欧阳秋闻言益发怒了,只道这大汉有意雪上加霜、落井下石,欺他辱他。随即一猱身,双手拉个平拳,一招“蹬山式”向前压去。这一招朴而不华、势道浑厚,且两拳前后沾黏,一采、一挂,里外包合、滴水不漏,直取那大汉的左颊和右胁而来。那大汉亦不敢怠慢,登时左侧身形一矮,使的居然是先前在擂台之上万籁声所用的一式“六合判官笔”二十二式的“妙写黄庭”—不消说,人家是有意比着葫芦画瓢,再以同样的一招来化解欧阳秋这威猛无匹的“蹬山式”。欧阳秋双拳连环递出,用的是十分气力,原以为对方避得了左拳便躲不过右拳,顾得上右拳便闪不脱左拳。孰料人家后发先至,竟在双拳之中钻过来一记“妙写黄庭”,且同那万籁声一模一样地,“妙写黄庭”尚未使老,立刻又变拳成捶,换作“点石成金”的一式。欧阳秋大惊之下,双拳劲力疾收,身形朝后一欹,顺势转成八步中的第五“虚蹈式”—可已经来不及了—下巴颏上果尔又捱了一捶。然而妙的是,这一捶居然一点力道都没有。否则,欧阳秋势必非要给那大汉再打脱两三枚牙齿不可。此际对拳的两人已自然而然收起功架。那大汉仍自微微笑着,道:“幸亏我不会打,否则伤了兄台,便太过意不去了。”
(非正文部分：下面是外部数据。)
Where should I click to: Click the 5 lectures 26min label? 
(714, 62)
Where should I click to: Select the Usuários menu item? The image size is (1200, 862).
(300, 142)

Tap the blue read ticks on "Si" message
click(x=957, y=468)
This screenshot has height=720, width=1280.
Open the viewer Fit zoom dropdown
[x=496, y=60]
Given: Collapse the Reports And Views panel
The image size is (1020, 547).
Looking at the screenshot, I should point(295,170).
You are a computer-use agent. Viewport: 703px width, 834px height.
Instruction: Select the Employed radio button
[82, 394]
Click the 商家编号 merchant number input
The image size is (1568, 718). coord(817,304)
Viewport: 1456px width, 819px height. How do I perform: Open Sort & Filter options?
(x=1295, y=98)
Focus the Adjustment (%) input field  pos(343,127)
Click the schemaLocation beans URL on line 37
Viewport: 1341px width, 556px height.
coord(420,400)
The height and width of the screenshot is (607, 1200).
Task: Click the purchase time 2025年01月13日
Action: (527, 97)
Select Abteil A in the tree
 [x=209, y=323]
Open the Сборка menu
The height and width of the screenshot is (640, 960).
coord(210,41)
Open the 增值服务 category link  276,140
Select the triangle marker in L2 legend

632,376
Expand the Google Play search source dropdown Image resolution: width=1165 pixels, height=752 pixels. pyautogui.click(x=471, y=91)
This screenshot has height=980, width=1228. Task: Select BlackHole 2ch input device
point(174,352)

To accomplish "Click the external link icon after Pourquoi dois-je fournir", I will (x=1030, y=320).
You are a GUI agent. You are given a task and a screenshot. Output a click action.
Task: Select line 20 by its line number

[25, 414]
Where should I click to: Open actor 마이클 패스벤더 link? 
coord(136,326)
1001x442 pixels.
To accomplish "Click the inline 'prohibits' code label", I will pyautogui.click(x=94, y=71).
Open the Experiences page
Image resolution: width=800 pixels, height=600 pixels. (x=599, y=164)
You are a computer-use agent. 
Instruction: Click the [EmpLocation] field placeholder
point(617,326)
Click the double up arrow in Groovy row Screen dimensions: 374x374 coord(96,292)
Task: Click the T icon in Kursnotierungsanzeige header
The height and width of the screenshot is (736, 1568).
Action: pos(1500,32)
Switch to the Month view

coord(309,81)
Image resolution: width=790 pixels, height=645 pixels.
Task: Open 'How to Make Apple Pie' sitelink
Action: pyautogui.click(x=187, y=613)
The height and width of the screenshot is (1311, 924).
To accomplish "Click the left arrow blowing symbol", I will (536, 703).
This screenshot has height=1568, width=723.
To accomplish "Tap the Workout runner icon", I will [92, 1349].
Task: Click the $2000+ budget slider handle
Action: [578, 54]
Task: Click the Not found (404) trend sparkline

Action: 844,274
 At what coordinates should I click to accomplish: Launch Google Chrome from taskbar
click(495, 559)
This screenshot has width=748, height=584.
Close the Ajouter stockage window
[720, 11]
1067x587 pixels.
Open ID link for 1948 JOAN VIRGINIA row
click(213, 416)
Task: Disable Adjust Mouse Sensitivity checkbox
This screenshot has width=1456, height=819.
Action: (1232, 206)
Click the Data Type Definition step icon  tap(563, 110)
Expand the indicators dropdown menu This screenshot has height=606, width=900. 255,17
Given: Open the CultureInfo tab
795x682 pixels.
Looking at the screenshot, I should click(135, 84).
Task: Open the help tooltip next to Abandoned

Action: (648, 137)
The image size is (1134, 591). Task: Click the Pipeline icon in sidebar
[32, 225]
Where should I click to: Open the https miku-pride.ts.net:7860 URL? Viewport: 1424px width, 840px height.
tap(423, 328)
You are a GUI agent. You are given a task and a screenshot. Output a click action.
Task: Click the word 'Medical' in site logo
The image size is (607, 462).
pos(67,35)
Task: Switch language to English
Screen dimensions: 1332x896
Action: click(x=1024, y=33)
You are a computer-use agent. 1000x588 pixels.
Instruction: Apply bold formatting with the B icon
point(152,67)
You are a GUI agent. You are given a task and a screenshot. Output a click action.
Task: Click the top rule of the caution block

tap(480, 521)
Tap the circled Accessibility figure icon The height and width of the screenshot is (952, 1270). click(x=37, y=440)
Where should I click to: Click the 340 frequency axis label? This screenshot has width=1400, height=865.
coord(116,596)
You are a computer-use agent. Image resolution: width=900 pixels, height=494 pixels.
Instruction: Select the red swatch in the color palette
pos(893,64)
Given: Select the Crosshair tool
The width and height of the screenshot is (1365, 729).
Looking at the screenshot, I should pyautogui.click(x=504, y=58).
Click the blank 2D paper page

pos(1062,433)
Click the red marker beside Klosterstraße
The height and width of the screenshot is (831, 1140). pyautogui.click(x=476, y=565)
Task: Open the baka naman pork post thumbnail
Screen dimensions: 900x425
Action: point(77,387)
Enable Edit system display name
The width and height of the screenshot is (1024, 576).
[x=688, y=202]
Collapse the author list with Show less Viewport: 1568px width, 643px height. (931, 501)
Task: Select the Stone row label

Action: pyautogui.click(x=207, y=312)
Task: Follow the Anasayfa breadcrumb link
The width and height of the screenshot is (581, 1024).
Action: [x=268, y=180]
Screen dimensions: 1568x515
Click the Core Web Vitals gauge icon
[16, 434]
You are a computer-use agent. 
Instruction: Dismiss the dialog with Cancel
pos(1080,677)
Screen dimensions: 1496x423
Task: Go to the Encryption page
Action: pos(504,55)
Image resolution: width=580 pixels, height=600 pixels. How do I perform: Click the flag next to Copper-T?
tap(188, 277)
看这大汉模样明明比自己要大上几岁,却以“兄台”相称,且拳脚上当真不带一分半点的实劲,可见并无艺业在身。那么,此人乍地出现,究竟是敌是友?意欲如何?欧阳秋还没来得及想下去,大汉又笑盈盈地开了腔:

“在下魏谊正,是个浪迹江湖的走方食客。这几日闲慌闷坏,到南京地面上来游玩,不料却撞上了好大一场热闹。看兄台叫自然六合门那少年这么收拾一顿,心头大大地不平,是以特意追随这地上的血迹,一路寻了来。其实没有什么歹意,倒有几句好言好语相劝。希望兄台暂熄怒火—毕竟打我这只能比划两三下花拳绣腿的外行,也没什么光彩,不是么?”

欧阳秋听他话中有话—既带着三分激将,也掺着三分惋惜和三分爱重—便强抑恼火,深深一吐息,道:你我素昧平生,没什么好说的;不过既承你一路跟我回来了,我就听你几句,也不妨的。”